When this is processed in a kernel as an array of uint4, I found it looks like this:

a[0].x-a[0].y-a[0].z-a[0].w-a[1].x-a[1].y-a[1].x-a[1].y

This is strange because the sample MersenneTwister and MonteCarloAsian has a vector shift with carryover between the elements and it suggests that vector components are stored just the other way around.

I use this layout in a program, and when I should be leftshifting the entire array (with periodic boundaries) I use the lshift128 which I turned around (becuase original MT lshift128 had bits carryover incorrectly inside a vector) and I handle the meeting of vectors manually. However bit zeros tend to enter the array and they overflow the system if simulation is long enough.
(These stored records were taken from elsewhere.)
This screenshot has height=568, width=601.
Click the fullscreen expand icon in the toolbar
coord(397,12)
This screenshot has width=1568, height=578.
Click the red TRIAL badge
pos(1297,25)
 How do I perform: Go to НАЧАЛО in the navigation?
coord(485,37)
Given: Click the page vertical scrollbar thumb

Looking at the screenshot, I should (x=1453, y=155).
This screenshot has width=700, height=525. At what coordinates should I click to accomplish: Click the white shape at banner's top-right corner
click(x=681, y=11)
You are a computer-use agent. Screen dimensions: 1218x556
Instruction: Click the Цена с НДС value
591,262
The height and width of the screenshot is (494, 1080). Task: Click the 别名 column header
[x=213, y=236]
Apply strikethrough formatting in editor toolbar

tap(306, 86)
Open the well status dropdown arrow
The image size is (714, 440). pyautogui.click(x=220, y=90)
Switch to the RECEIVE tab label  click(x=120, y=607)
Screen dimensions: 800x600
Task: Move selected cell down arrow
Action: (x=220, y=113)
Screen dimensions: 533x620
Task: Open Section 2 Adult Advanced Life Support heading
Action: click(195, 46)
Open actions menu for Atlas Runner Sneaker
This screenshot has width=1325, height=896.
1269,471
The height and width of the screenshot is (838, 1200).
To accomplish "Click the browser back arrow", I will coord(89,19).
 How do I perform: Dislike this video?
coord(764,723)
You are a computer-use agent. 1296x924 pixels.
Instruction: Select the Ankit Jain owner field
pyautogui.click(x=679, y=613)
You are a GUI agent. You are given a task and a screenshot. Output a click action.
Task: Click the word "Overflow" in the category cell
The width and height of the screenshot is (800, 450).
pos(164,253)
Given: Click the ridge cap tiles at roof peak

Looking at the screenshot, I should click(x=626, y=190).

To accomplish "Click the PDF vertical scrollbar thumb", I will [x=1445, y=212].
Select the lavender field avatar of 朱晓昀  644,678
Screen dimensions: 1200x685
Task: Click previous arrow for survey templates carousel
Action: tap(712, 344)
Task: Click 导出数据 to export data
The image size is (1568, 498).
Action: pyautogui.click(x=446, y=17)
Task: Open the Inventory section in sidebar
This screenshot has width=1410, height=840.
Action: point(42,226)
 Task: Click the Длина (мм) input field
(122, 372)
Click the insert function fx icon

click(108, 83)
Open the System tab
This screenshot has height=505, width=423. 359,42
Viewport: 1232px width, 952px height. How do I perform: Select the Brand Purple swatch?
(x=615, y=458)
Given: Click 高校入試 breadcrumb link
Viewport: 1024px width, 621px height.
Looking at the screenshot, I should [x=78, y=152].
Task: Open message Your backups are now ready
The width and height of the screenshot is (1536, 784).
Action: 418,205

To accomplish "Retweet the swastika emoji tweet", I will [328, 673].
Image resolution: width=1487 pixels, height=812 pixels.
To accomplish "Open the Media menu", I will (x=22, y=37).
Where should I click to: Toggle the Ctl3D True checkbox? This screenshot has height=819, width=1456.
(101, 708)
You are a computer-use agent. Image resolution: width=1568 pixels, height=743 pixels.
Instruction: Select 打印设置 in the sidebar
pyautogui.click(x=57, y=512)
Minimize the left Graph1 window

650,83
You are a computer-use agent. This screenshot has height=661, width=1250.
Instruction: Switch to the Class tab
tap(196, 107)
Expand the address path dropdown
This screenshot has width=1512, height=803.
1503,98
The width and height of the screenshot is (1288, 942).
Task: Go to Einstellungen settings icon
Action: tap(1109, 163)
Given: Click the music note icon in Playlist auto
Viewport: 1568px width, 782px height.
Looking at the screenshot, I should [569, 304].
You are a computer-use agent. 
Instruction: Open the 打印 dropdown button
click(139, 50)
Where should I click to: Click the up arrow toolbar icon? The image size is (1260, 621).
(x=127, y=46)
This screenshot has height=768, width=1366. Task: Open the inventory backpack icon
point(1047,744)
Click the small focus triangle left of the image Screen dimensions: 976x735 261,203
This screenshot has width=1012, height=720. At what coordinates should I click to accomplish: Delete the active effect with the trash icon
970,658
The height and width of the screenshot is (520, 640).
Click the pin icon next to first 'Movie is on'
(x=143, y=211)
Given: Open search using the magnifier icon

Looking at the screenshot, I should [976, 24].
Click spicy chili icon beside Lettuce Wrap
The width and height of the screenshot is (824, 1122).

Could someone clarify for me how an array is read by a kernel when it interprets it as an array of vectors?

Illusio · ‎07-31-2010

Endianness handling differs depending on host and device endianness, as well as on the kernel code.(You can specify endianness of data using the __attribute__ flag). The goal being that most OpenCL kernel code(That is, code that uses swizzle notation to access individual vector elements, as opposed to pointer magic) can ignore endianness issues completely.

I'd recommend having a look at "Appendix B - Portability" in the OpenCL spec. It has a fairly thorough explanation of how it works as well as practical examples.

Meteorhead · ‎08-01-2010

Thank you for the tip. I will look into the matter and update what my findings are. My code relies greatly on (to take the above mentioned example) that a[0].w - a[1].x bits are mapped not the same way as on the host, but the way I imagine.

That was why I was surprised that the lshift128 and rshift128 in the examples don't really implement bitshifts in their respective direction with correct carryover, because if you put this vector in an array, they are represented different, than one might think at first.

I do not know why is it zeros that flood the system in my code (because of wrong bit operations it should be random), but I'll look into this matter, if it's caused by this.